Oppidan would be the developer and construction manager for the renovation of the 15,000-square-foot space at 4414 Humboldt Av. N.
Meanwhile, the fate of another North Side grocery proposal is up in the air. Entrepreneur Glenn Ford missed a key deadline in his efforts to open a 30,000-square-foot Praxis grocery store at the corner of Plymouth and Penn Avenues N.
He didn't submit architectural plans to the city by April 28. He met a Feb. 20 deadline for submitting a preliminary concept plan for city staff to review. He also submitted an application for $200,000 in Grow North forgivable loan incentives, and supplied preliminary, but not final, financing commitments from two investors, according to city staff.
City spokesman Matt Lindstrom said that city development officials are discussing possible next steps for the proposal, for which the City Council granted its second extension of development deadlines in January. Area Council Member Blong Yang said then he wouldn’t support the project if it missed deadlines.
For the Pillsbury proposal, the County Board is scheduled to vote on May 12 on a staff recommendation to transfer the land from the county to its housing and redevelopment authority. Then a purchase agreement with milestones toward development would be negotiated by that authority.

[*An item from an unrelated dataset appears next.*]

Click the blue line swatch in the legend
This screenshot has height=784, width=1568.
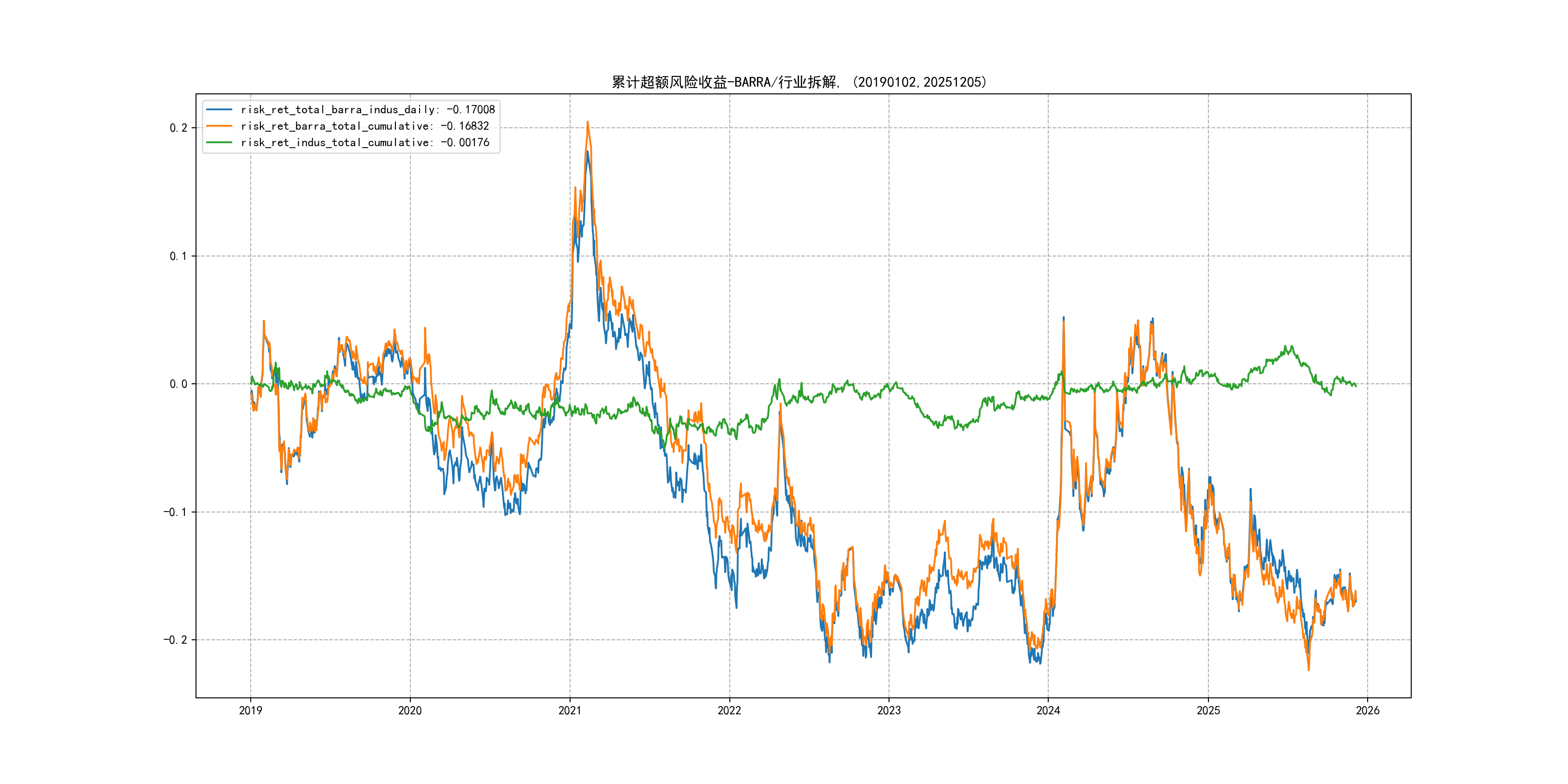click(219, 109)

That was a recommendation of Hennepin County staff after receiving six proposals to develop the site that’s surplus property from assembling the library site. Webber-Camden neighborhood sentiment favored restoring grocery services to an area that lacks a full-service store. The closest is the Cub on Broadway Avenue W. after the closing of a Rainbow store in Robbinsdale.
Also envisioned within the building is a wellness center with a medical professional providing nutritional counseling and diagnostic service. North Side residents suffer from higher rates of diabetes, high blood pressure and obesity than the rest of the city.
The store would create about a dozen full-time jobs, but that’s a conservative estimate, according to Thatcher Imboden, a principal planning analyst for the county. In contrast, the 20,000-square-foot store that Seward Co-op is developing on E. 38th Street on the South Side estimates it will create about 90 jobs, with about two-thirds of them full time. Ford’s Praxis proposal calls for about 75 full time employees in 30,000 square feet.